Task 1 ->
In the rows, replace "sidebar" with "toolbar" everywhere from the line containing "Task: Show more sidebar options with ellipsis" down to the end of the rows, and give those lines again with everything else unchanged. Leave the pictures out of your answer.

-- Start of Text passage --

WASHINGTON, DC -- Today's big shocker in the Capitol Building was a final nail in the coffin of the GOP's "War on Women". It's over folks, it's finally over!

Despite a late-stage intervention by former Vice-Presidential candidate and known misogynist and idiot Paul Ryan, House Republican leaders did not advance the Senate's 2012 reauthorization of the Violence Against Women Act. With the failure of the House, the act expired, thus signaling a final end to the horrible bill and its required violence against women.

Mordock

Republican senatorial candidate Richard Mourdock, shown here in his Starfleet Naval uniform.

"The House leadership just would not bring it up, just like they wouldn't bring up the bill banning lead in breakfast cereal marketed to children," said Sen. Patty Murray (D-Wash.), a key opponent of the Senate version of the bill. "While they still have a ways to go, obviously, on the safety of children, as a woman, or a man - being that I have a very obtuse name - I am glad to finally see that they have ended their war on women."

-- End of Text passage --
-- Start of Task data --

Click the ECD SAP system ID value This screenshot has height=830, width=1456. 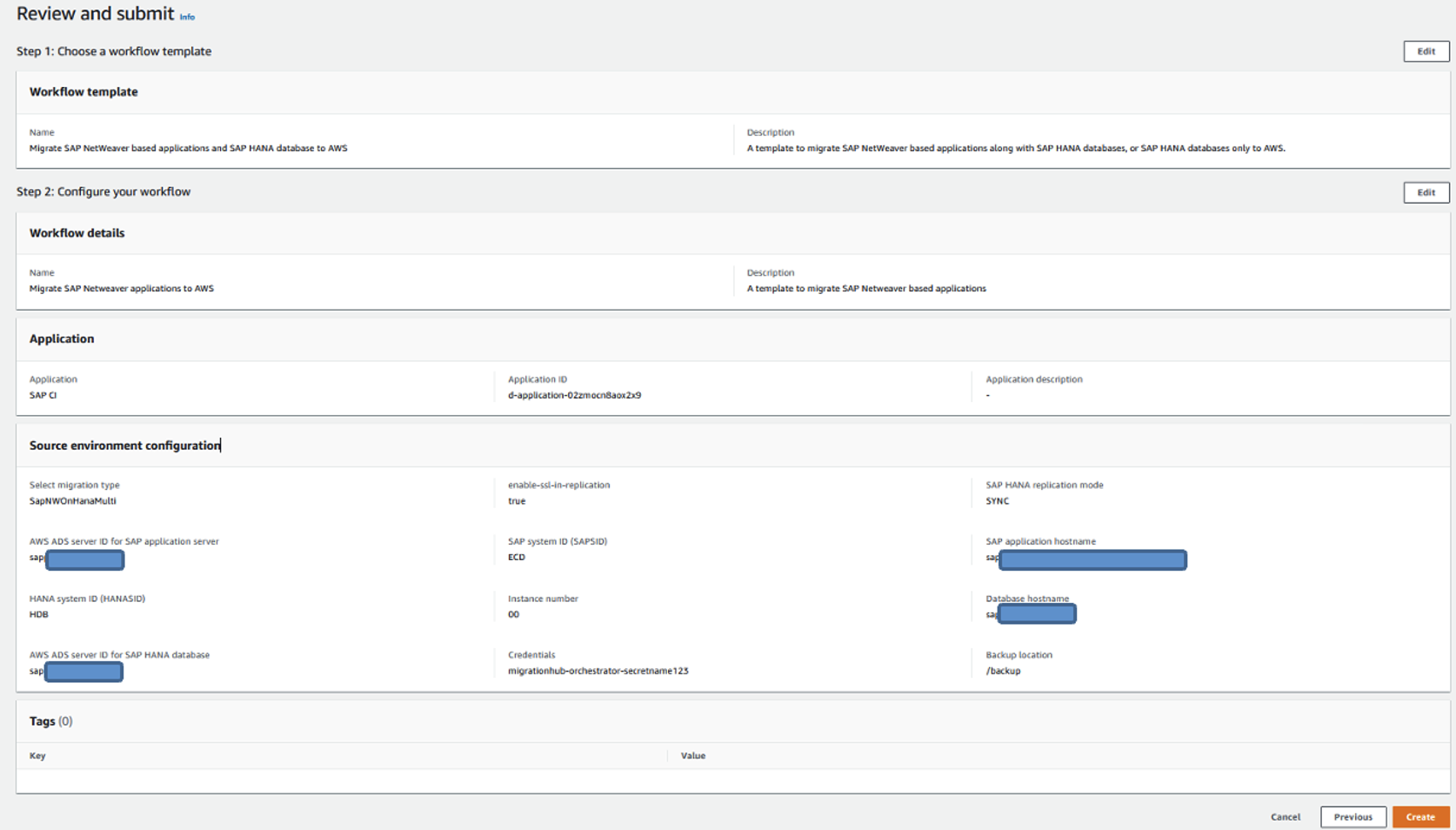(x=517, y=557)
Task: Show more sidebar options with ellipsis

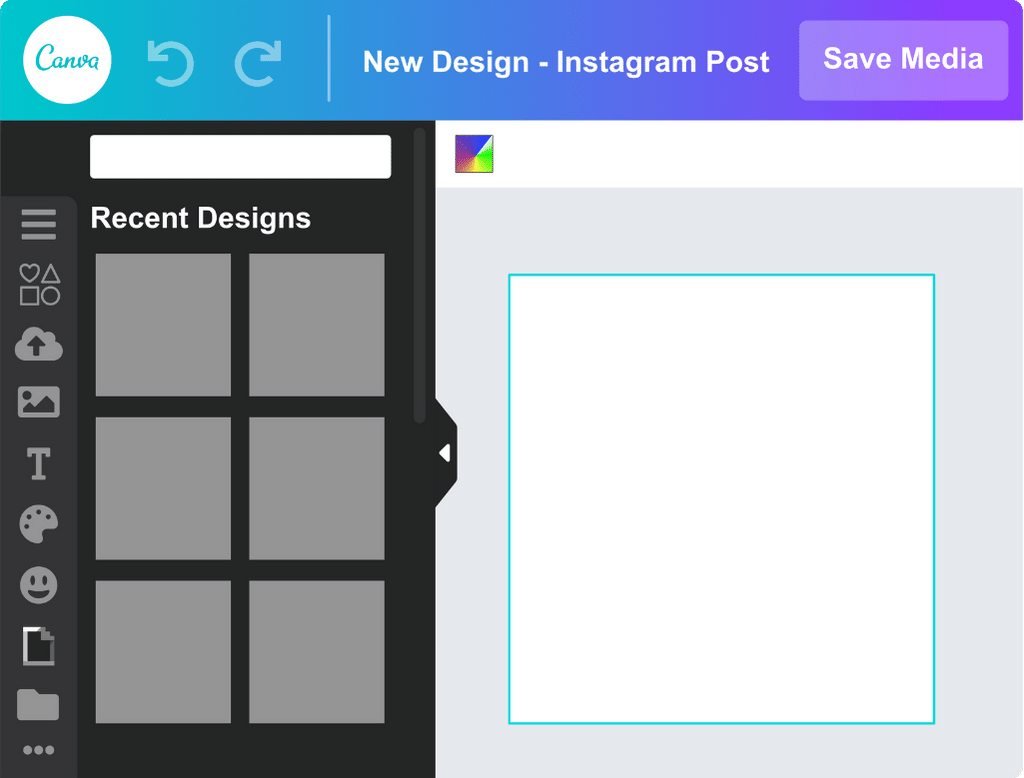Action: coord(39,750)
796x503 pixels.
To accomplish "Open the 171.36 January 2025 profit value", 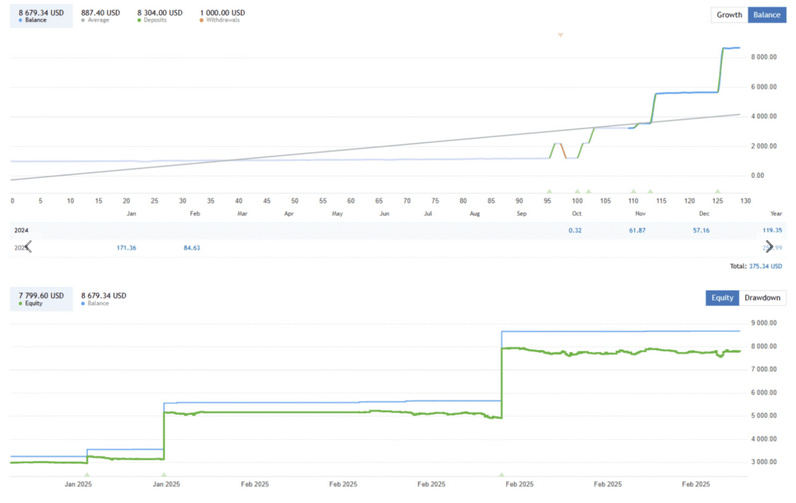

-- End of Task data --

Task 2 ->
According to the news piece, what did House Republican leaders not advance?

Task solution 1 ->
Task: Show more toolbar options with ellipsis

Action: coord(39,750)
796x503 pixels.
To accomplish "Open the 171.36 January 2025 profit value", 

Task solution 2 ->
The Senate's 2012 reauthorization of the Violence Against Women Act.